[Data listing]

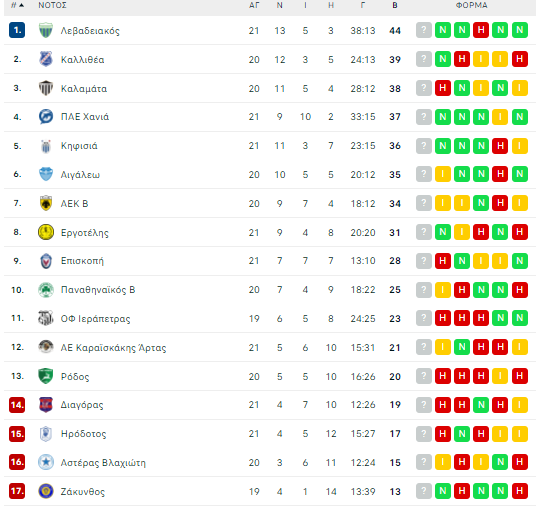
Task: Click the gray ? next-match box for Αιγάλεω
Action: 424,174
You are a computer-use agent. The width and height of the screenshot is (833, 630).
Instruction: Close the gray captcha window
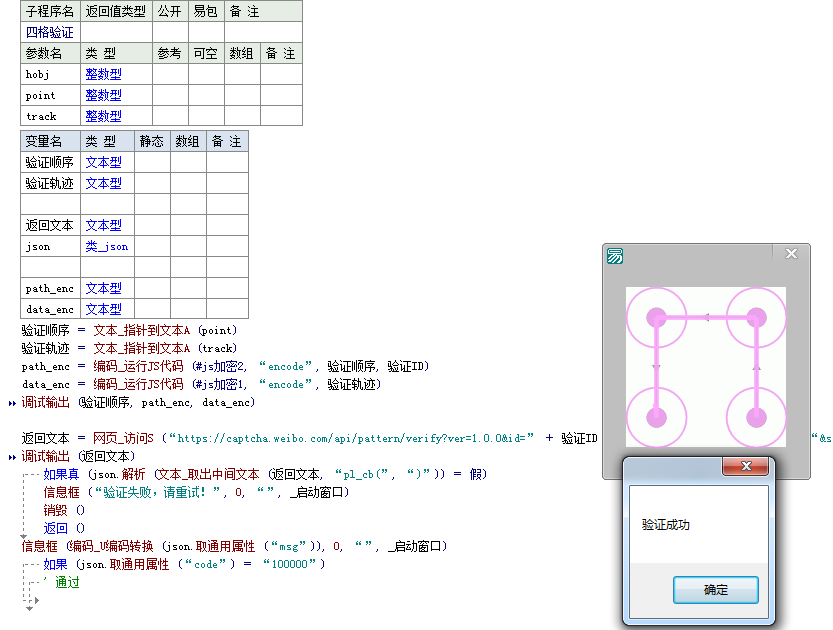point(791,254)
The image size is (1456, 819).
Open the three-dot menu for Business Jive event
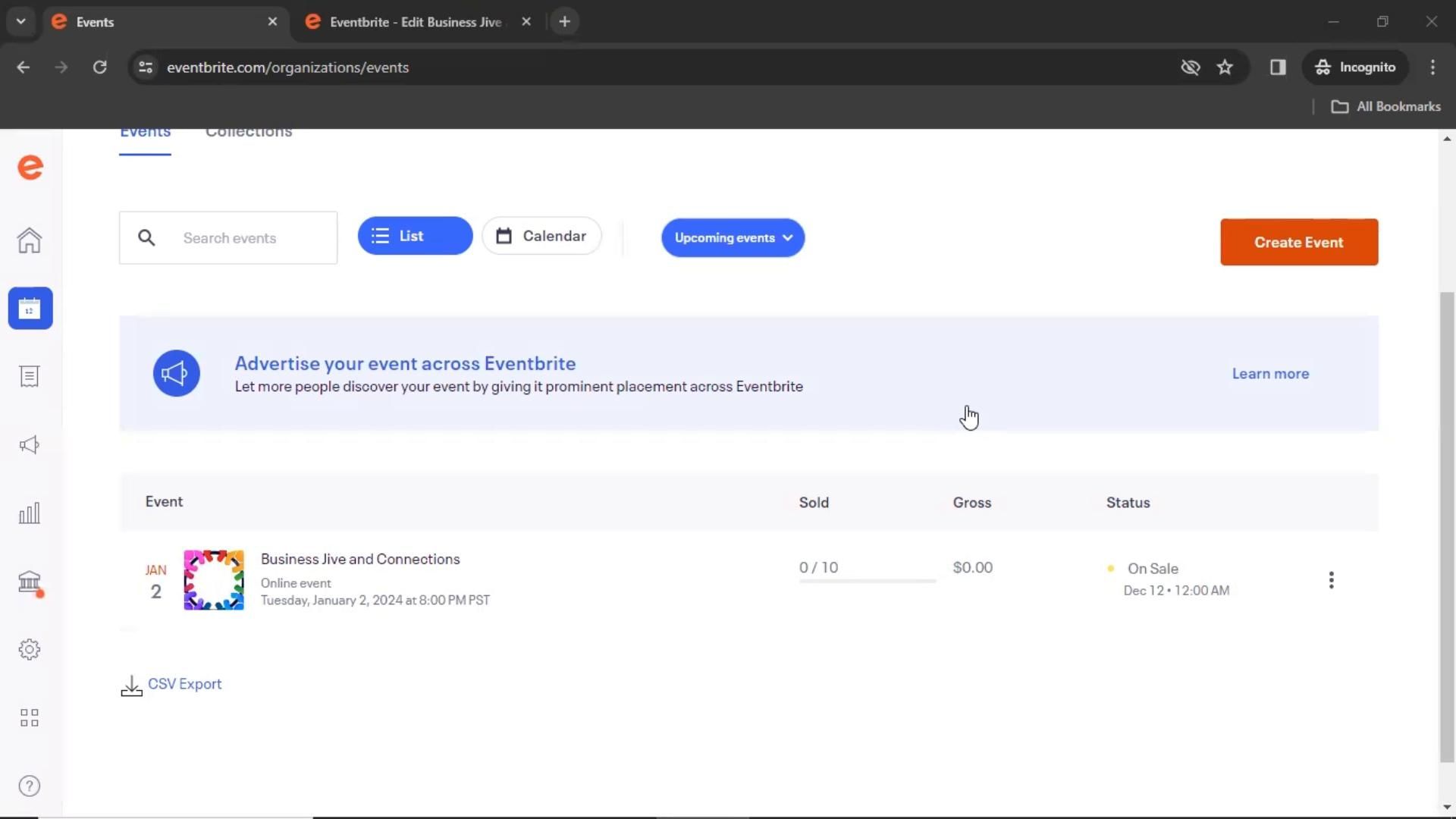[1331, 580]
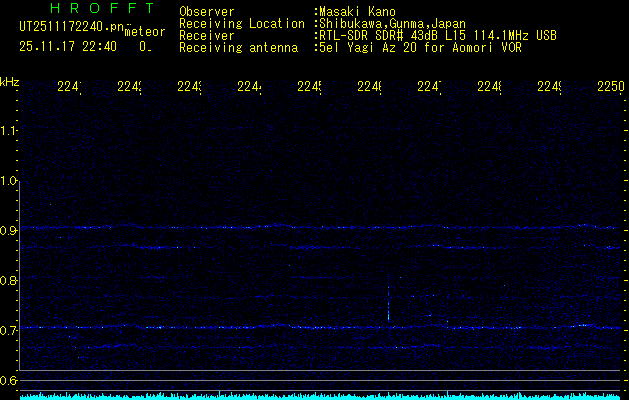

**Aim**
Can you render each line of the data listing above as one string in a JSON list, skipping blank lines and leaving out the pictures?

**Result of the exercise**
[
  "Task: Click the gray ? next-match box for Αιγάλεω",
  "Action: 424,174",
  "You are a computer-use agent. The width and height of the screenshot is (833, 630).",
  "Instruction: Close the gray captcha window",
  "point(791,254)",
  "The image size is (1456, 819).",
  "Open the three-dot menu for Business Jive event",
  "[1331, 580]"
]